Lo afferma un importante studio realizzato da The European House – Ambrosetti, in collaborazione con Snam, intitolato H2 Italy 2050: una filiera nazionale dell’idrogeno per la crescita e la decarbonizzazione dell’Italia.
Lo studio, presentato qualche giorno fa al forum di Cernobbio 2020, mette in luce le considerevoli prospettive del sistema Italia nella transizione energetica dell’Europa.
Siamo in prima linea
Il nostro Paese può, dunque, assumere un ruolo di primo piano nella realizzazione e il consolidamento della filiera dell’idrogeno in Europa.

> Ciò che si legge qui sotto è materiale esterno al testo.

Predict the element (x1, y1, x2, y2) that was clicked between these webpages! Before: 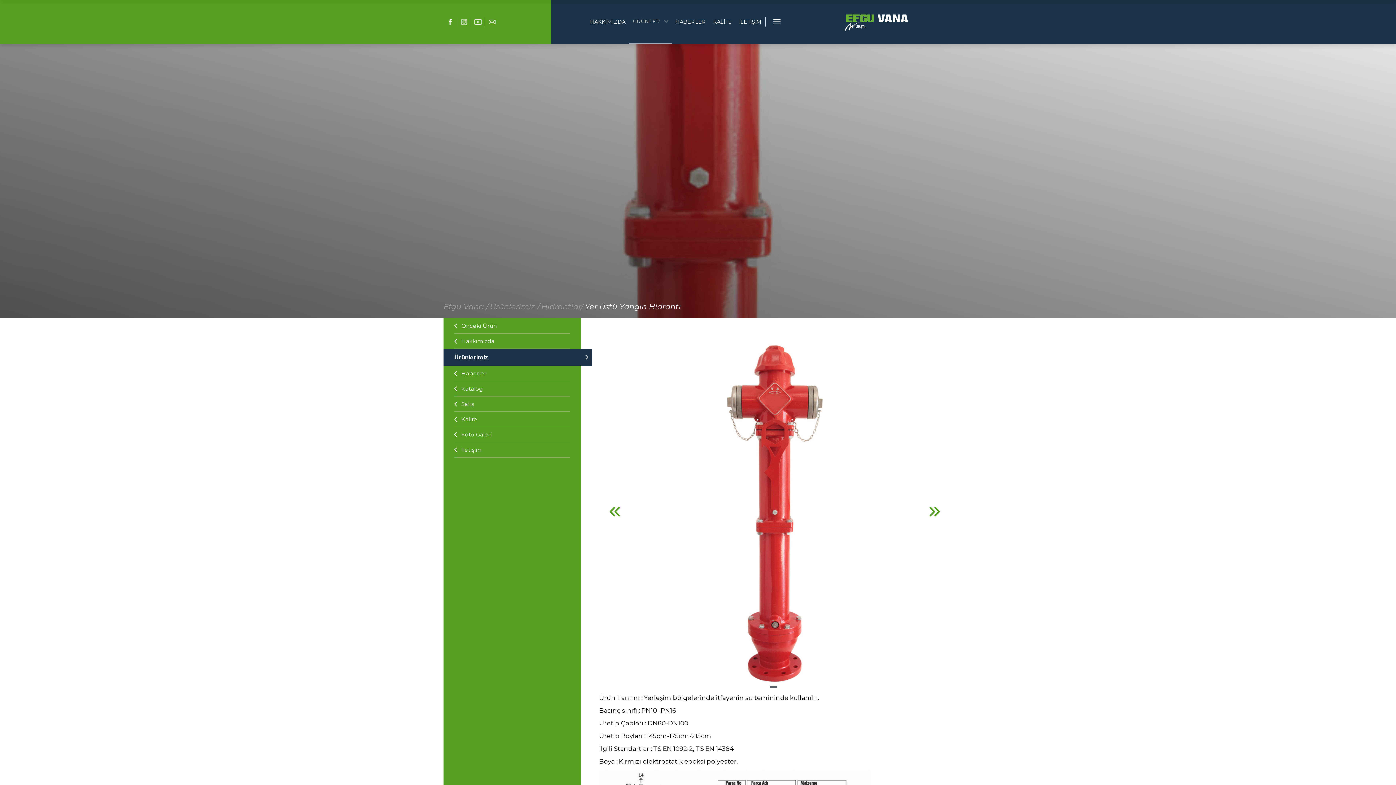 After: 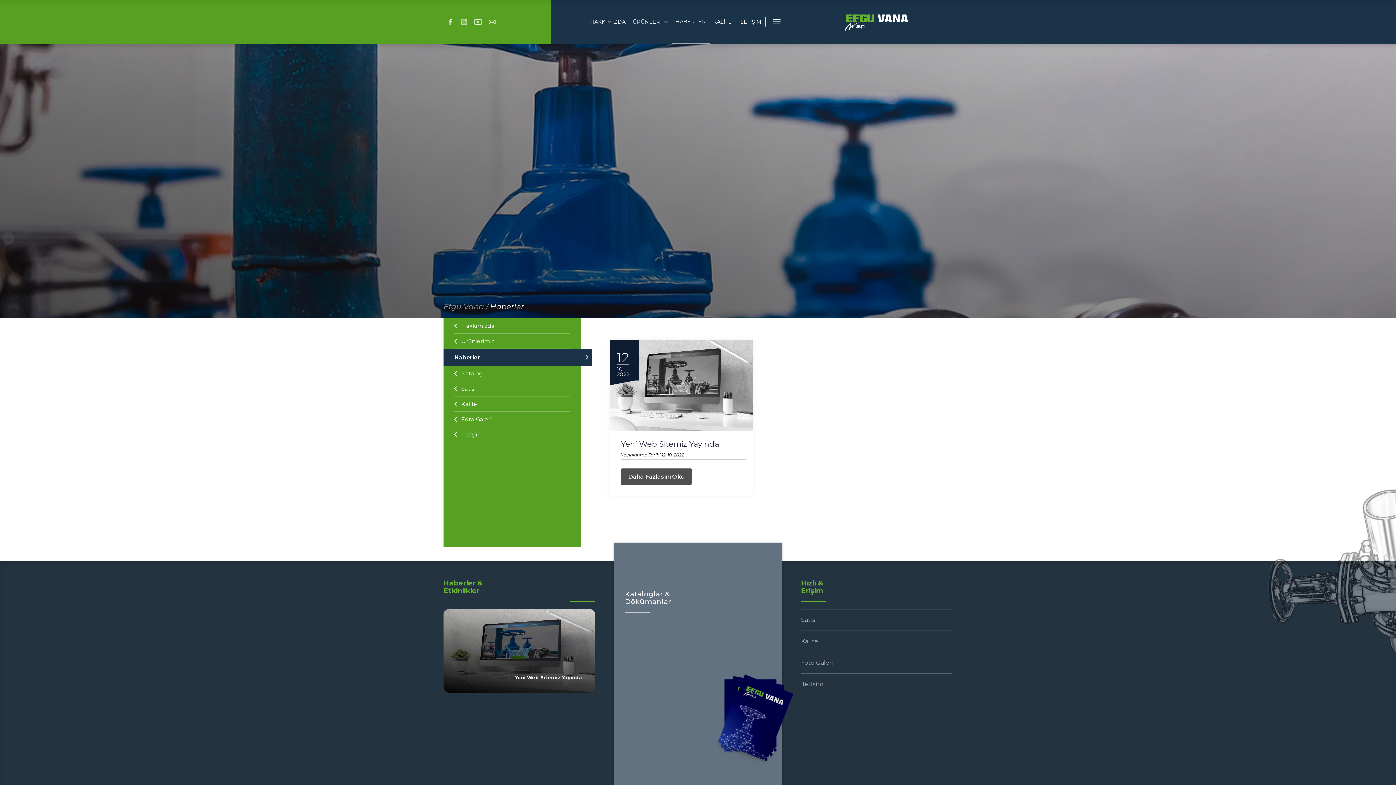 Action: label: HABERLER bbox: (675, 2, 706, 41)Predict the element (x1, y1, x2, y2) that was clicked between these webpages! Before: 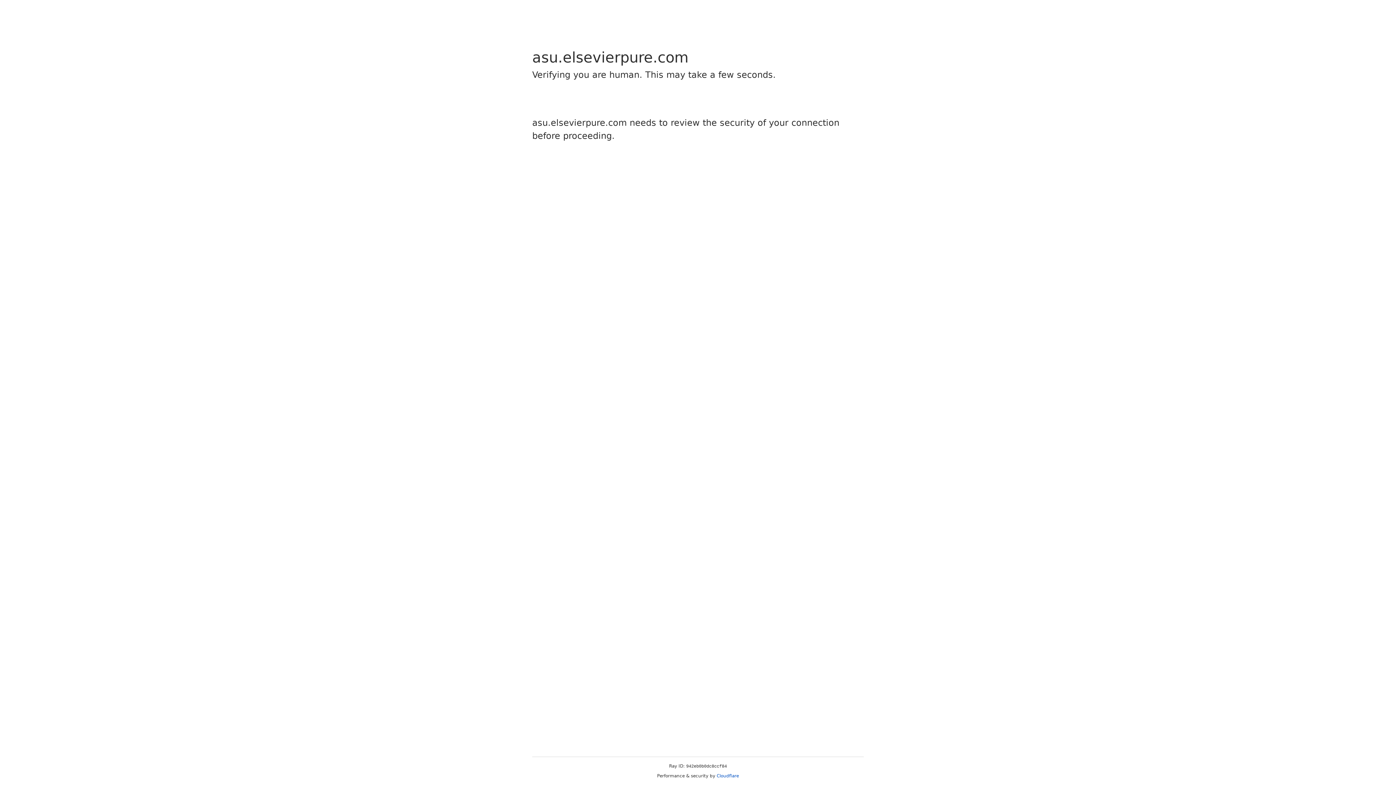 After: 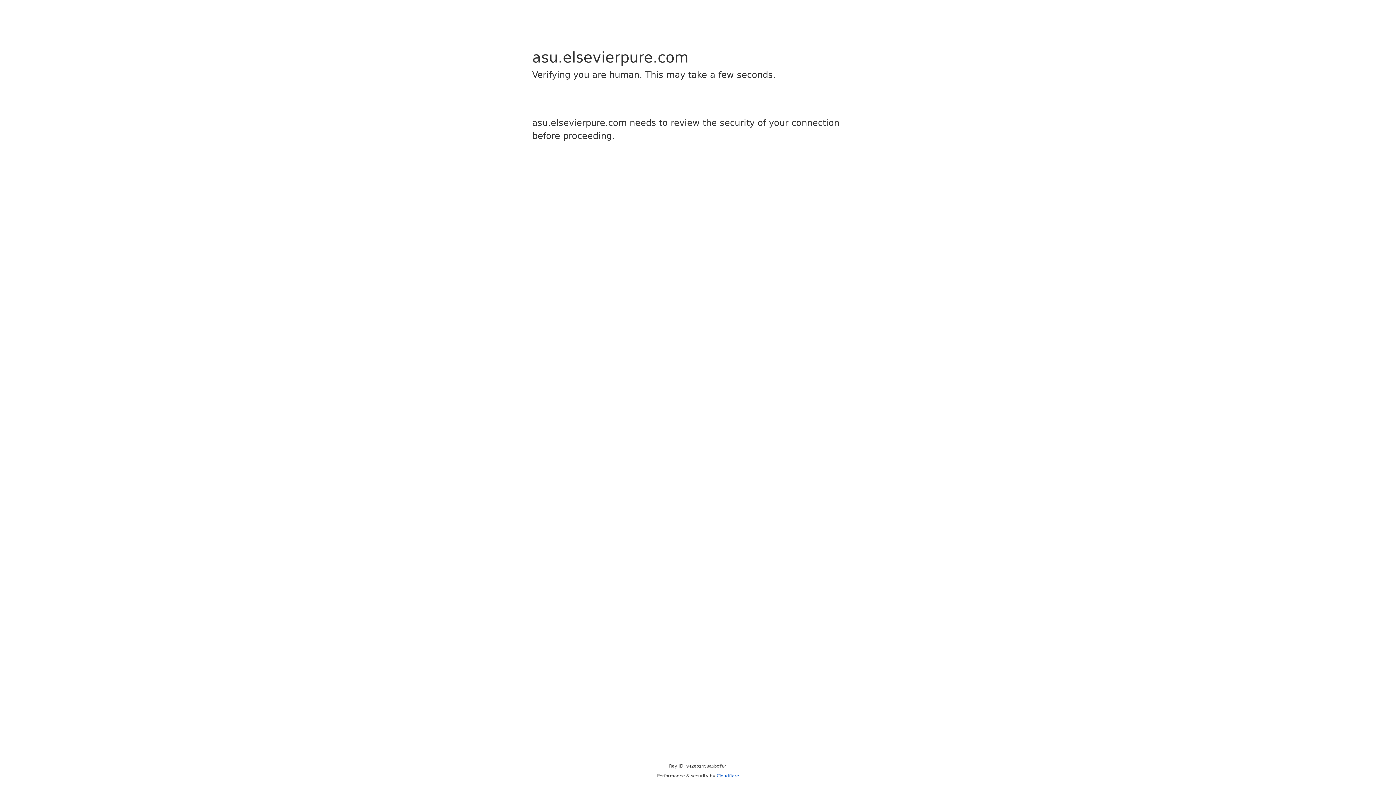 Action: bbox: (716, 773, 739, 778) label: CloudflarePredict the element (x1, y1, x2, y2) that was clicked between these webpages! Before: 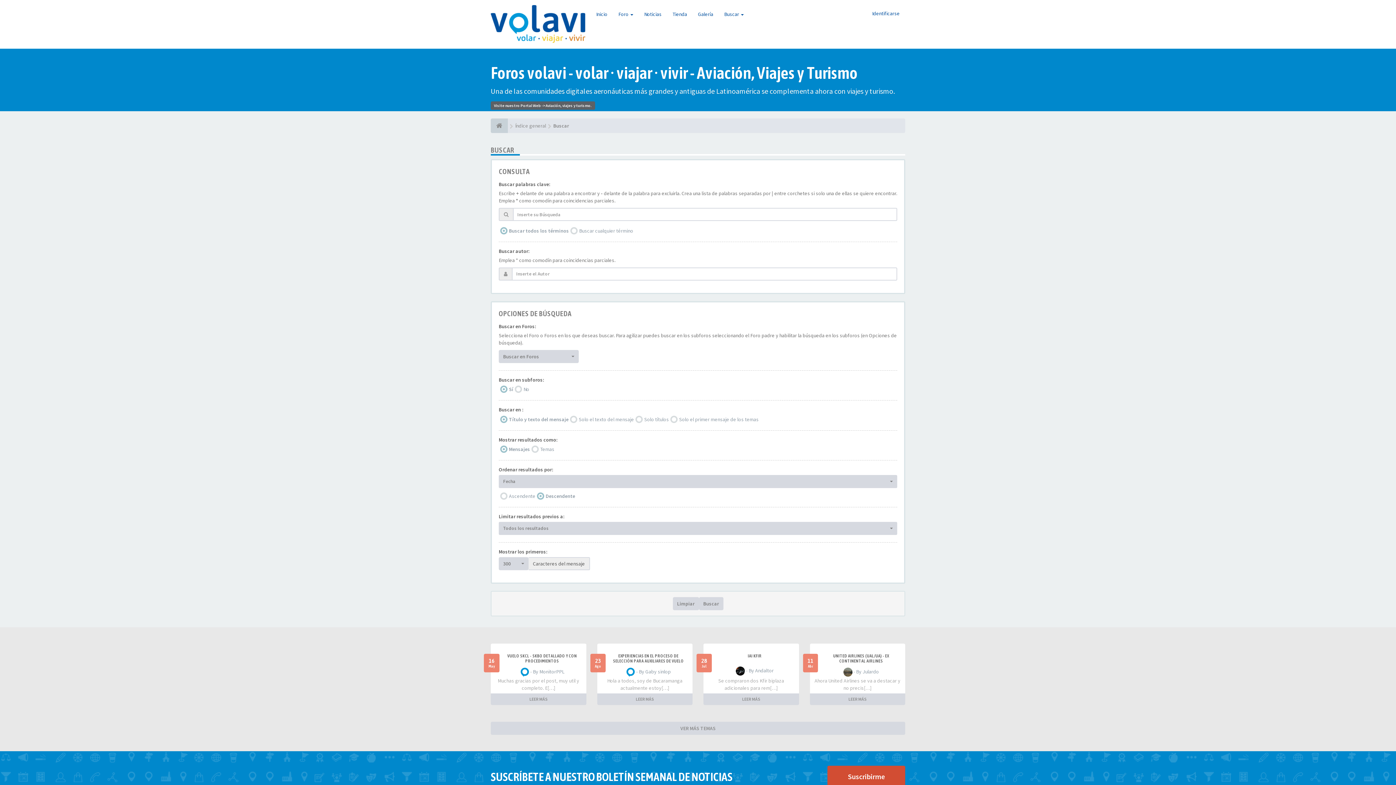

Oltre vantare una vastissima e molto efficiente rete di distribuzione del gas su tutto il territorio, l’Italia ha una posizione geografica perfetta, tra Europa e Africa, che favorisce le importazioni.
Sarà possibile importare idrogeno, prodotto in Nord Africa utilizzando l’energia solare, a un costo del 10-15% inferiore rispetto alla produzione nazionale. Questo grazie alla maggiore disponibilità di terreni, l’elevato irraggiamento e la scarsa variabilità stagionale.
L’Italia ha, perciò, la possibilità di diventare il ponte infrastrutturale tra l’Europa e il continente africano, favorendo la diffusione dell’idrogeno anche negli altri Paesi europei.
Inoltre, l’Italia, seconda nazione manifatturiera del Continente, è all’avanguardia nei settori collegati e cruciali:
- primo produttore in Europa nella produzione di tecnologie termiche per l’idrogeno (quota di mercato del 24%)
- secondo produttore in Europa nelle tecnologie meccaniche per l’idrogeno (quota di mercato del 19%)
- secondo produttore in Europa nelle tecnologie per la produzione di idrogeno rinnovabile (quota di mercato del 25%).
Vantaggi e prospettive
Il prezzo dell’idrogeno da rinnovabili continua a scendere. Nell’anno 2000 era 40 volte superiore a quello del petrolio, oggi è stimato che potrà diventare competitivo con alcuni combustibili in soli cinque anni.
Grazie alla sinergia con l’elettrico, l’idrogeno potrà sostituire i combustibili fossili nei settori che contribuiscono in larga parte alle emissioni responsabili del riscaldamento climatico.
Entro il 2050, infatti, potrebbe soddisfare circa un quarto della domanda di energia del Paese, una quota che permetterebbe al Paese di ridurre le emissioni di 97,5 milioni di tonnellate di CO2eq (- 28%).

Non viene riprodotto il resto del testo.